■ Aim of the exercise
Which lines in the records below include the word "agent"? Report each of them in full.
━━━━━ Entries supplied ━━━━━
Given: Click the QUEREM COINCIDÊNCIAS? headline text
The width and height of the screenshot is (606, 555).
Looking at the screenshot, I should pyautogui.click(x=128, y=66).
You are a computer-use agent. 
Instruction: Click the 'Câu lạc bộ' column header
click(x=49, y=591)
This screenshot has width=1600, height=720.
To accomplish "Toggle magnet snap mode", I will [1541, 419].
━━━━━
━━━━━ Entries supplied ━━━━━
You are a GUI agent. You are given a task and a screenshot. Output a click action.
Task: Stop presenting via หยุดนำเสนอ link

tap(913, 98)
━━━━━
■ Written answer
You are a computer-use agent. 
You are a GUI agent. You are given a task and a screenshot. Output a click action.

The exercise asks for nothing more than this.